Pixel coordinate grounding data
****************************************
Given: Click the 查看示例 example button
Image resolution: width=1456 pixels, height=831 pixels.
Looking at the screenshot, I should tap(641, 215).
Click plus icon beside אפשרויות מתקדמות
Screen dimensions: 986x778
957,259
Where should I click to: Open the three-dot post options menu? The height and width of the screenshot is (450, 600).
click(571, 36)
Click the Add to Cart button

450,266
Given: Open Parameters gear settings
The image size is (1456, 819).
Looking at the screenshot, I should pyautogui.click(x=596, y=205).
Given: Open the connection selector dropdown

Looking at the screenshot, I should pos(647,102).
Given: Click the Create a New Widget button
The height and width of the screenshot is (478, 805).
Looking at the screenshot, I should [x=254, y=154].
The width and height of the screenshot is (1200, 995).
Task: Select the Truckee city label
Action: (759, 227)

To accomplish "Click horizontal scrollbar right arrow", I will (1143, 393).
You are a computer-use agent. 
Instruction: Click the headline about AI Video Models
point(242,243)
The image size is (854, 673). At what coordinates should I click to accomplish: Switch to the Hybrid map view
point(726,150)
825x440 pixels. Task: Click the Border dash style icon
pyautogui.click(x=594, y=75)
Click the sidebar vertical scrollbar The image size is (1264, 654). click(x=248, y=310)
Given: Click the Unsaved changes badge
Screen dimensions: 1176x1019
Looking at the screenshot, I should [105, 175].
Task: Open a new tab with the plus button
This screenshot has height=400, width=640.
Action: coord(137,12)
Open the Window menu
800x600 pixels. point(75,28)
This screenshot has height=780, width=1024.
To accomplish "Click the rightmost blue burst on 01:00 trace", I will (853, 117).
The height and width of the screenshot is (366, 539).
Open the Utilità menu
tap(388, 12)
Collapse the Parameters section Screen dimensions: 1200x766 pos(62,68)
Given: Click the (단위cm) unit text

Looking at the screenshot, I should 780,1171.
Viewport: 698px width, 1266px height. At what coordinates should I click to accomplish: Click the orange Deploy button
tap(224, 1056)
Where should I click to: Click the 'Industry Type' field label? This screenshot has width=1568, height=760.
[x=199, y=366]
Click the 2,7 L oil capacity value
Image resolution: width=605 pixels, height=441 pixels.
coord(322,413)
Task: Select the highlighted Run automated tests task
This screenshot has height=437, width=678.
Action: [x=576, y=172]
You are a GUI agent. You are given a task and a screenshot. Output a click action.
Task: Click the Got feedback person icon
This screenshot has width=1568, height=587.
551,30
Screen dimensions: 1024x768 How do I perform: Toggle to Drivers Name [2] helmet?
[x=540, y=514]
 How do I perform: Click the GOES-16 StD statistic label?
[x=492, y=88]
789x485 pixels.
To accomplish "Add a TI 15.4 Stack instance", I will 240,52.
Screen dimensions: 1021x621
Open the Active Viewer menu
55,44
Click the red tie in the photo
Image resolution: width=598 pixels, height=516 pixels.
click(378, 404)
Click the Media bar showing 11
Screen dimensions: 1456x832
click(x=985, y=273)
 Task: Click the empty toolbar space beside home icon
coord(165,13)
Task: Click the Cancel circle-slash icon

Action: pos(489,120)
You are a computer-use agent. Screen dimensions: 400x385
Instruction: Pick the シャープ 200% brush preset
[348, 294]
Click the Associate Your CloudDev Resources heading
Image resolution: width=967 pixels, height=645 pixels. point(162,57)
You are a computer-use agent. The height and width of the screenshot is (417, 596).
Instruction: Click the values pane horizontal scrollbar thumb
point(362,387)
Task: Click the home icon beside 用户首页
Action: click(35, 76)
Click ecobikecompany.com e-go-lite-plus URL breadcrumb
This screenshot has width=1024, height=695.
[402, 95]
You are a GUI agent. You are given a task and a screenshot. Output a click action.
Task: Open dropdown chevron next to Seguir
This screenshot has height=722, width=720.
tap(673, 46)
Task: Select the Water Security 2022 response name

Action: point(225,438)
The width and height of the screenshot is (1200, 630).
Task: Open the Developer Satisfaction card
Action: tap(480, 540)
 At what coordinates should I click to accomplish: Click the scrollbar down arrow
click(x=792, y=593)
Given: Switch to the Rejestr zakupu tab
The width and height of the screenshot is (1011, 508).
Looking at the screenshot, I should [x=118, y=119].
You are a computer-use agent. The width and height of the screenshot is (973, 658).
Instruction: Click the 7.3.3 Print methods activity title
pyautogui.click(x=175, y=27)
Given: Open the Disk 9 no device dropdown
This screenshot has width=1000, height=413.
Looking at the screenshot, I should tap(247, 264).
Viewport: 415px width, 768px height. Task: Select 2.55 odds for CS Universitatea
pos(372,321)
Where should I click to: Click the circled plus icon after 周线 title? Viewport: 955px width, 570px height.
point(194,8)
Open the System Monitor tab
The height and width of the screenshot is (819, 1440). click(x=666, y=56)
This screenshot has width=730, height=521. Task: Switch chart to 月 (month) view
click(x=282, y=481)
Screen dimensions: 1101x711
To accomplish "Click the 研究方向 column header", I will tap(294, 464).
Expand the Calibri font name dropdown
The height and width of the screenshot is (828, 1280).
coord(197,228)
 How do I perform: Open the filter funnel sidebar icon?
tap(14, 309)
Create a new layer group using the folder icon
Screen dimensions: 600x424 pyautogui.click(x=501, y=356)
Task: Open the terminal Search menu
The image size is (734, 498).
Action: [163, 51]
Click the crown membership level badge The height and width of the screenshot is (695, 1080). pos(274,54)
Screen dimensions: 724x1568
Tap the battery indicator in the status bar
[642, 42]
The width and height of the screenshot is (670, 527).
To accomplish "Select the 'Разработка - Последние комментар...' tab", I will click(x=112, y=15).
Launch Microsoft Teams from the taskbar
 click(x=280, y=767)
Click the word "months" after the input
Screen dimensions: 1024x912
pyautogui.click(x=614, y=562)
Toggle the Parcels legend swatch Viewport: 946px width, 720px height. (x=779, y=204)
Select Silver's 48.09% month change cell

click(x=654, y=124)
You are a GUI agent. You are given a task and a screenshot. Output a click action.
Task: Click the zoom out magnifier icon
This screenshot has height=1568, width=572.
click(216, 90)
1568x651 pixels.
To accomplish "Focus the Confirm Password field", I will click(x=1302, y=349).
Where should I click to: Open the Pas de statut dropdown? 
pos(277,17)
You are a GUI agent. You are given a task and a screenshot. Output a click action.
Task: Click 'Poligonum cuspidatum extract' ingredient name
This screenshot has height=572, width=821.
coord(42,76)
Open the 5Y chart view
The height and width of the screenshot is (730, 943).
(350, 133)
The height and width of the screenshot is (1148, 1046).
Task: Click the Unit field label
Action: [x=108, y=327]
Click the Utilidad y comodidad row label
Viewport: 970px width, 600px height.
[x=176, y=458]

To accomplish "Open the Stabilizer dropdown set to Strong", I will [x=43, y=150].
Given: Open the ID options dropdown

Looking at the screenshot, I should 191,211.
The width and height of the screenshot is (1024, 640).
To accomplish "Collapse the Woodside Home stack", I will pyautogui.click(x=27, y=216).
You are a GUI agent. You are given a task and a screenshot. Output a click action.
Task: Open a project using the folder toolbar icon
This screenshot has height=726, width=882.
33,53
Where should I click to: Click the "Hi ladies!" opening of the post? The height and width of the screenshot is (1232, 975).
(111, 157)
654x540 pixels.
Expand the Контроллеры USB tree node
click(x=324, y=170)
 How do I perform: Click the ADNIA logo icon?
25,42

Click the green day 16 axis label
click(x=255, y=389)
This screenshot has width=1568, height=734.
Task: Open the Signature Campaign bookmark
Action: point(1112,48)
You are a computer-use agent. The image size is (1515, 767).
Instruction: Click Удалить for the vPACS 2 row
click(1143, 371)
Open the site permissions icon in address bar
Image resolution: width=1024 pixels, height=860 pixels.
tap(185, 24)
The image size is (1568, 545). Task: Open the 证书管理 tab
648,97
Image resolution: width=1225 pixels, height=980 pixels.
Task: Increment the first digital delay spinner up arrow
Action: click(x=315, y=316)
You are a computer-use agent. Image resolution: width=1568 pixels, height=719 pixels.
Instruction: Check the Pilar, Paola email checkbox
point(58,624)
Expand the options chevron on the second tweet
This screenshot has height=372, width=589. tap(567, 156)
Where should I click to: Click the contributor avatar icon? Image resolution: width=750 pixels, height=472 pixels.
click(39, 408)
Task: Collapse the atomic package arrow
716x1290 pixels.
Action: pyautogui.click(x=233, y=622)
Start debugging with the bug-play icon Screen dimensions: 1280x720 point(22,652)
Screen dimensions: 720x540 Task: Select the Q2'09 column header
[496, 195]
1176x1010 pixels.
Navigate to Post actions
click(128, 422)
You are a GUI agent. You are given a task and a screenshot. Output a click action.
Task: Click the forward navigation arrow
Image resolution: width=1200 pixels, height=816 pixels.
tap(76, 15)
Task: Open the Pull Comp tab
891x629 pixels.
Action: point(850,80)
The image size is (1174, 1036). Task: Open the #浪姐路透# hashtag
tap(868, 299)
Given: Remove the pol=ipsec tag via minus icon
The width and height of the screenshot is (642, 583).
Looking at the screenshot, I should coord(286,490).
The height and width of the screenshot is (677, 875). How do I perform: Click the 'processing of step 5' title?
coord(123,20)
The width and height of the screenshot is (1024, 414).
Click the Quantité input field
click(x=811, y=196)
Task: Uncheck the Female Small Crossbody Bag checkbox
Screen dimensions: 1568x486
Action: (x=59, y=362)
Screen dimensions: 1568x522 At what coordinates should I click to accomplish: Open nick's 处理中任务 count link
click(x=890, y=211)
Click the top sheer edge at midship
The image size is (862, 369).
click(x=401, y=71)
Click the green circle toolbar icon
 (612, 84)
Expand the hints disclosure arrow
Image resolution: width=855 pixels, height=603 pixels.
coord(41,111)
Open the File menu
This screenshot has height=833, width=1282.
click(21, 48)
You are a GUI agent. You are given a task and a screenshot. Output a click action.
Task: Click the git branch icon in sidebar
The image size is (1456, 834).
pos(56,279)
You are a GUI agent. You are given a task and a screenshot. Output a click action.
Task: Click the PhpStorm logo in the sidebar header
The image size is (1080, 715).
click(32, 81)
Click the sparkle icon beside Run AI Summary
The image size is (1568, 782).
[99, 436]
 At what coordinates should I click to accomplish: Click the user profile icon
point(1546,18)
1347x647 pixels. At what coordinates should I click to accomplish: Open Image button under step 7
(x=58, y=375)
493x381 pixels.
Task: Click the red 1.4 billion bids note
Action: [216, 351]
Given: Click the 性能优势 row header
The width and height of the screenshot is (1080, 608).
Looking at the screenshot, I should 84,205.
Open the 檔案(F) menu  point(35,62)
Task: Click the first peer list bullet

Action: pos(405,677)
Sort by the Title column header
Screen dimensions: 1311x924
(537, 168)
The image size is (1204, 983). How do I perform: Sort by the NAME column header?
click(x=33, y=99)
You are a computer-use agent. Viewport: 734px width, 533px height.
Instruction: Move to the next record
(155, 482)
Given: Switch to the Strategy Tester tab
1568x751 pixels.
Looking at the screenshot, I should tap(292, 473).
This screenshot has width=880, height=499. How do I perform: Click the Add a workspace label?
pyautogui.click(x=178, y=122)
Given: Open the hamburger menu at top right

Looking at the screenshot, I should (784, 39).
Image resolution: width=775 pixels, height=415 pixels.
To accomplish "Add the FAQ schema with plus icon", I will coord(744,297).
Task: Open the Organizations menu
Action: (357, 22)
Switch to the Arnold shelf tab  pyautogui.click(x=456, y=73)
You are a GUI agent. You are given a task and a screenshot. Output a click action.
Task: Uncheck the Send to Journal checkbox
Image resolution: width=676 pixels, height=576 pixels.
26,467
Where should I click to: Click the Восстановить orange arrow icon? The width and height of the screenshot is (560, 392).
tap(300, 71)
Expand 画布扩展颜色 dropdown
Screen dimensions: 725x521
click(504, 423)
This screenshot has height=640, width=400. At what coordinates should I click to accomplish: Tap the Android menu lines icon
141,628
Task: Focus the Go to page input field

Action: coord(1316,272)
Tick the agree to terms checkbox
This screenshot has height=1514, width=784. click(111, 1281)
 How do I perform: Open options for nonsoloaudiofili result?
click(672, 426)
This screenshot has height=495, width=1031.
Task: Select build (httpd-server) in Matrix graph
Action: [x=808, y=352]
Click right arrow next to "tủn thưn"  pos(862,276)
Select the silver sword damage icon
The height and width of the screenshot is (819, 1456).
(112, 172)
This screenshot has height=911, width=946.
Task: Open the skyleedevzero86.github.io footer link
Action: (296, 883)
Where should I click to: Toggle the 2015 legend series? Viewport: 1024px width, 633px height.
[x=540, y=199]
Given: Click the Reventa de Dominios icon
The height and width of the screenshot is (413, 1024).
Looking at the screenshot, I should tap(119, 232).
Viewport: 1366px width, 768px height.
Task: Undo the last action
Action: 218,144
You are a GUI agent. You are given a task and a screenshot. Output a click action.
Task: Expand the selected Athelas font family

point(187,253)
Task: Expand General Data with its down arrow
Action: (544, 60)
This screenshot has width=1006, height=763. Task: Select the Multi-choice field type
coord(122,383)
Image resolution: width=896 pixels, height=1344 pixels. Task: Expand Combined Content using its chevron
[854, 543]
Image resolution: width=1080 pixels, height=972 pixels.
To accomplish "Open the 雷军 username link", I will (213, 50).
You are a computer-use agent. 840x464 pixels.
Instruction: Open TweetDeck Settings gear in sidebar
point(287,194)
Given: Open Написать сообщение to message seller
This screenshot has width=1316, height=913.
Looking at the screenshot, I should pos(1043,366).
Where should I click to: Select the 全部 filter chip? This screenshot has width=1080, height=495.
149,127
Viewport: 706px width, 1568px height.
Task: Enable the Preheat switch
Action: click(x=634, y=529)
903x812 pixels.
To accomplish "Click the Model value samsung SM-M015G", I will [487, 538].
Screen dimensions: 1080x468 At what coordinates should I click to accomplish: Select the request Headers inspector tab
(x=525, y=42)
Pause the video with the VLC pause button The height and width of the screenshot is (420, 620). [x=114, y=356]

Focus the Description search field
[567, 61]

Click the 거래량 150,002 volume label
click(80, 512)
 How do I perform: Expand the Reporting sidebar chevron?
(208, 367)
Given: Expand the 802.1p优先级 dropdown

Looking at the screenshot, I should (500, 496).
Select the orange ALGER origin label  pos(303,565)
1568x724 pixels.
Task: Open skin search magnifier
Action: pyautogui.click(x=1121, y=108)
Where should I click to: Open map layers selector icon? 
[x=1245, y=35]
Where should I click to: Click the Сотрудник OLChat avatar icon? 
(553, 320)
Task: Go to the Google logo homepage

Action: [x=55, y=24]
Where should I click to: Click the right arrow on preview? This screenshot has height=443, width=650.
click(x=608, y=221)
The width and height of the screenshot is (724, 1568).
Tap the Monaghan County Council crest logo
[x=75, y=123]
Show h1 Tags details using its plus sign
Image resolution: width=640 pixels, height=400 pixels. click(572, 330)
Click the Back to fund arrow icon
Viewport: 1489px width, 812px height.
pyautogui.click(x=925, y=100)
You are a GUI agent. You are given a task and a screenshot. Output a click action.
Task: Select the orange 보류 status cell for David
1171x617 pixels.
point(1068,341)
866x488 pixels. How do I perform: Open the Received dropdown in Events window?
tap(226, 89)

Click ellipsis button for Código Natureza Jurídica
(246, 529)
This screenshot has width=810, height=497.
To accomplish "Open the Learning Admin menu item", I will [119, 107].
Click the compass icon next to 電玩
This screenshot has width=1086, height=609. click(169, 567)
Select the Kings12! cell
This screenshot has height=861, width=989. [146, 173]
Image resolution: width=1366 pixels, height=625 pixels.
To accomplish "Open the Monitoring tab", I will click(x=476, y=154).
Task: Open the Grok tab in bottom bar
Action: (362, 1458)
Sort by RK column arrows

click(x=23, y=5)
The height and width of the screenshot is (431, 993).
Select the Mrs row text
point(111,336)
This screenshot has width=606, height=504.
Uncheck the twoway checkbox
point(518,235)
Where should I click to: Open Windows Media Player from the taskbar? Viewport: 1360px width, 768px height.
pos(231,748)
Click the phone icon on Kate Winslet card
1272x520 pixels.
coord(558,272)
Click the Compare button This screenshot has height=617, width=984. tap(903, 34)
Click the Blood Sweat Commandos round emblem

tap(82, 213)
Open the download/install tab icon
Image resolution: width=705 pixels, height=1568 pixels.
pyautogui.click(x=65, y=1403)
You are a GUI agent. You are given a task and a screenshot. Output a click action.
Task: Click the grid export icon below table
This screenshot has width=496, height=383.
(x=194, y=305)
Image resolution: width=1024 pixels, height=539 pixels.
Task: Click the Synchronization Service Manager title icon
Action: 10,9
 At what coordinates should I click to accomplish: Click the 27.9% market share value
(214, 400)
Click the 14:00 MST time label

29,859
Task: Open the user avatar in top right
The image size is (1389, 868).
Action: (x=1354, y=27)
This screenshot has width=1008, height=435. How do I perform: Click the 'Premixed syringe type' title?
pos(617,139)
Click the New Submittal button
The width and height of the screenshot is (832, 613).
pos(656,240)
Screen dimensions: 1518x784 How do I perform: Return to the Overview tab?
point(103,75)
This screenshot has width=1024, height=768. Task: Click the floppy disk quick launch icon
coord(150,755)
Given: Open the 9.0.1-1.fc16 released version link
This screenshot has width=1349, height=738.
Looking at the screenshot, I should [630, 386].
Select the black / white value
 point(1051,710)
****************************************
Problem requirements ▸ As the answer, set down only the lines from the data above between the one holding "Task: Click the zoom out magnifier icon" and the one holding "Task: Click 'Poligonum", inclusive, exactly as they read.

Answer to this problem ▸
Task: Click the zoom out magnifier icon
This screenshot has height=1568, width=572.
click(216, 90)
1568x651 pixels.
To accomplish "Focus the Confirm Password field", I will click(x=1302, y=349).
Where should I click to: Open the Pas de statut dropdown? 
pos(277,17)
You are a GUI agent. You are given a task and a screenshot. Output a click action.
Task: Click 'Poligonum cuspidatum extract' ingredient name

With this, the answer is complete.